- WHAT IS REQUIRED -
Copy out each line of the entries below in which the string "voos" appears.

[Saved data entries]

· · · · · · ·

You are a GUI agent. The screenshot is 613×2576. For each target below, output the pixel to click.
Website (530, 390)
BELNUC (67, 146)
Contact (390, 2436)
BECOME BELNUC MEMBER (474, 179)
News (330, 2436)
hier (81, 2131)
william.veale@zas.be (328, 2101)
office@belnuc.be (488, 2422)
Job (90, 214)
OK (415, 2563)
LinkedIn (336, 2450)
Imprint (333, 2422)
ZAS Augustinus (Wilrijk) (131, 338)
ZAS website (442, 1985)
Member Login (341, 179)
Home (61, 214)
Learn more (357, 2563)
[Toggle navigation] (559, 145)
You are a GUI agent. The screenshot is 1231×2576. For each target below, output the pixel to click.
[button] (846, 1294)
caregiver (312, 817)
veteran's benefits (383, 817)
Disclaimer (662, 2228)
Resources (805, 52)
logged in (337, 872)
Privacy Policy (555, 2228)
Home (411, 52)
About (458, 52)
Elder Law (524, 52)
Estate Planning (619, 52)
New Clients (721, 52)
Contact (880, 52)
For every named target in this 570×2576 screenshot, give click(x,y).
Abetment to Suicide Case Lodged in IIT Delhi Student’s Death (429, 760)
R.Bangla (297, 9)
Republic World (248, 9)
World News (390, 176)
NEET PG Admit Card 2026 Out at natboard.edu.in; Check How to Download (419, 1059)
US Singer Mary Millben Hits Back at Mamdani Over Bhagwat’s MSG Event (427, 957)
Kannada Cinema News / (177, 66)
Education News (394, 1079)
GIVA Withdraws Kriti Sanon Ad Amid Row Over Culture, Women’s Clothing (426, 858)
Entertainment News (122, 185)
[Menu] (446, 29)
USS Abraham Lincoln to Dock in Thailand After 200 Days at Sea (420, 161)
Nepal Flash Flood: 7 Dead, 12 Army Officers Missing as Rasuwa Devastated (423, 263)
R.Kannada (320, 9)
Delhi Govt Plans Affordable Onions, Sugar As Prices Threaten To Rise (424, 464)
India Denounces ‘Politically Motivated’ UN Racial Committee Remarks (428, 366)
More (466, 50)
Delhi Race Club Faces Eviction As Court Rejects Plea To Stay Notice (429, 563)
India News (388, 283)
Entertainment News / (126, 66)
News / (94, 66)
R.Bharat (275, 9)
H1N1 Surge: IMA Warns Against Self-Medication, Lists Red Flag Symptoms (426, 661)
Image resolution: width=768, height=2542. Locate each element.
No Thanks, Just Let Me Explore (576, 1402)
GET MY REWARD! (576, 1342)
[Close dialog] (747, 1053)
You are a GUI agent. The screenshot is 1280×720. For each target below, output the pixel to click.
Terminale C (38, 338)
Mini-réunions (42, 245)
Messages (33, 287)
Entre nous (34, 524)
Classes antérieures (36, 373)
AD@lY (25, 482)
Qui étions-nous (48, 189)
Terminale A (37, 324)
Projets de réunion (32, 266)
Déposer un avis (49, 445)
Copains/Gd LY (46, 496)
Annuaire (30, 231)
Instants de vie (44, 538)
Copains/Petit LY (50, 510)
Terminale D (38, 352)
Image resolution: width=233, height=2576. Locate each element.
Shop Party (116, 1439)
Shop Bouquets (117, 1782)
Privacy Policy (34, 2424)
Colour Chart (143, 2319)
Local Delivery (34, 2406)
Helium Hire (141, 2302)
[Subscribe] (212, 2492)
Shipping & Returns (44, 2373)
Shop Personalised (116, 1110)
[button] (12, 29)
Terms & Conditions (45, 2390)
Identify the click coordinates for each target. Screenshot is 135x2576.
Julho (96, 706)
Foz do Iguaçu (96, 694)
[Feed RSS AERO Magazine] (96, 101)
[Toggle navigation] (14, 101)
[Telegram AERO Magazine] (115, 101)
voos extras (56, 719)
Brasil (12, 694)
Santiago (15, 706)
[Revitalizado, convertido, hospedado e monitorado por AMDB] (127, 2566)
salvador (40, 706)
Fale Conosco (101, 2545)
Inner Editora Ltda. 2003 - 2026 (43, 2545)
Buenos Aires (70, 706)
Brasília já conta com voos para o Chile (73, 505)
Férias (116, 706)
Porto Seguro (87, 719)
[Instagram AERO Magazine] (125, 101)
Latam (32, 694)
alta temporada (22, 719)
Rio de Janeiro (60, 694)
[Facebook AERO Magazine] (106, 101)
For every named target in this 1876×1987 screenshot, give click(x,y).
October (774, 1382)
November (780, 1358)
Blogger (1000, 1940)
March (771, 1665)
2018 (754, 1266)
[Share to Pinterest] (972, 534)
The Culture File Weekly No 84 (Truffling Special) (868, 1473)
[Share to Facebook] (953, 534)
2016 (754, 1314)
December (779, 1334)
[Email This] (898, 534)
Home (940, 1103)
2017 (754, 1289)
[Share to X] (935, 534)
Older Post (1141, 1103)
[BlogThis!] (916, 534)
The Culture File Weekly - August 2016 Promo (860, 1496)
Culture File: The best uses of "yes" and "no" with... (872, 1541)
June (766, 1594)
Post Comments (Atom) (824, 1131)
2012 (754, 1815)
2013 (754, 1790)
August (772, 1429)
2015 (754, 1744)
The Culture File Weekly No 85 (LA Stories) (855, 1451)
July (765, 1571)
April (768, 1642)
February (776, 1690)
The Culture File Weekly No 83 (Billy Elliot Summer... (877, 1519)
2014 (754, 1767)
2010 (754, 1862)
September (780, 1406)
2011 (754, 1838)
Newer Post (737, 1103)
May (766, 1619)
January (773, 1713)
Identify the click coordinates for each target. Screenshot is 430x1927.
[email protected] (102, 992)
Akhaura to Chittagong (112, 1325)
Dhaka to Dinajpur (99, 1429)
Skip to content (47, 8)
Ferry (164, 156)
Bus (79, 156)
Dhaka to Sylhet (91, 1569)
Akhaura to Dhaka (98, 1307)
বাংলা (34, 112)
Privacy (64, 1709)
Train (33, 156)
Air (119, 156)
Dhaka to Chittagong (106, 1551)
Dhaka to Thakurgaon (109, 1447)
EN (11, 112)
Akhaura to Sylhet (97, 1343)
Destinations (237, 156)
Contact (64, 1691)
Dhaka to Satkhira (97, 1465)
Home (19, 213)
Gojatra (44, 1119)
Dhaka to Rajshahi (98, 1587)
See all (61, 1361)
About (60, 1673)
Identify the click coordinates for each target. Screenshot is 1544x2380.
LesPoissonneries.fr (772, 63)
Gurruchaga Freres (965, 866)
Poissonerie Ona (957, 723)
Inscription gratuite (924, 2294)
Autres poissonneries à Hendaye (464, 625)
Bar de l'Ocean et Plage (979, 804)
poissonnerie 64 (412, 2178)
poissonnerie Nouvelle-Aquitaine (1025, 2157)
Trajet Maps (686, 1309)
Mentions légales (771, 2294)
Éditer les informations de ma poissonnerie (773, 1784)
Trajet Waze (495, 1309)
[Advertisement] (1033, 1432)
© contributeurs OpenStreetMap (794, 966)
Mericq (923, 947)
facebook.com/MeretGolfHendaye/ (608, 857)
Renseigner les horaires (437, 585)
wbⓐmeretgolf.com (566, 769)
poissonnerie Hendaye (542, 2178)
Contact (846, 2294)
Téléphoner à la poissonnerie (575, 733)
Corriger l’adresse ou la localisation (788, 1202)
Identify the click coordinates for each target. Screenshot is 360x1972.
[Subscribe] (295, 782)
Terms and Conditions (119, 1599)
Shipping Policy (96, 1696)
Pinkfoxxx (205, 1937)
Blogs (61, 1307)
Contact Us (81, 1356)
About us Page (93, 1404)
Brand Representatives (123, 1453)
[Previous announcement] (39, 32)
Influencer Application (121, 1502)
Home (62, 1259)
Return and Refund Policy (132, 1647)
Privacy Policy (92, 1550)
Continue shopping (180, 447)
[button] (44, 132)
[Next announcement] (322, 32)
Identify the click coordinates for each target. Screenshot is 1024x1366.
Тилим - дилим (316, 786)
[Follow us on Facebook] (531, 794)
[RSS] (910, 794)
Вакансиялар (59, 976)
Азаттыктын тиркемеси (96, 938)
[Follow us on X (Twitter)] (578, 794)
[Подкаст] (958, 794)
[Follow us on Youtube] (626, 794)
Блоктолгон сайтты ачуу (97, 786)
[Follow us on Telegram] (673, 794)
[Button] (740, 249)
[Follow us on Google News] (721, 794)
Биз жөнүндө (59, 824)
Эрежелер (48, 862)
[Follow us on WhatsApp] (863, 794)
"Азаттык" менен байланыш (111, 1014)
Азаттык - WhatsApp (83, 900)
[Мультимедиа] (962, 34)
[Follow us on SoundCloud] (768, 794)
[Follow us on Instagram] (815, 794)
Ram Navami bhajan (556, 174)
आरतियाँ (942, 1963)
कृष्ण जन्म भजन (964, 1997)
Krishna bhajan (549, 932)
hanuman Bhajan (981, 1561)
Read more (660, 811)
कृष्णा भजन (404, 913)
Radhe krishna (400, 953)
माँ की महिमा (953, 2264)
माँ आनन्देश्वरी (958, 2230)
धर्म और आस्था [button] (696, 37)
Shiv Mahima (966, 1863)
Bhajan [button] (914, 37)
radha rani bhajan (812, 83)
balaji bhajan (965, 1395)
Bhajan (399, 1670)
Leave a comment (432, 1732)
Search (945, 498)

· · · · · · ·

- THE COMPLETED TASK -
voos extras (56, 719)
Brasília já conta com voos para o Chile (73, 505)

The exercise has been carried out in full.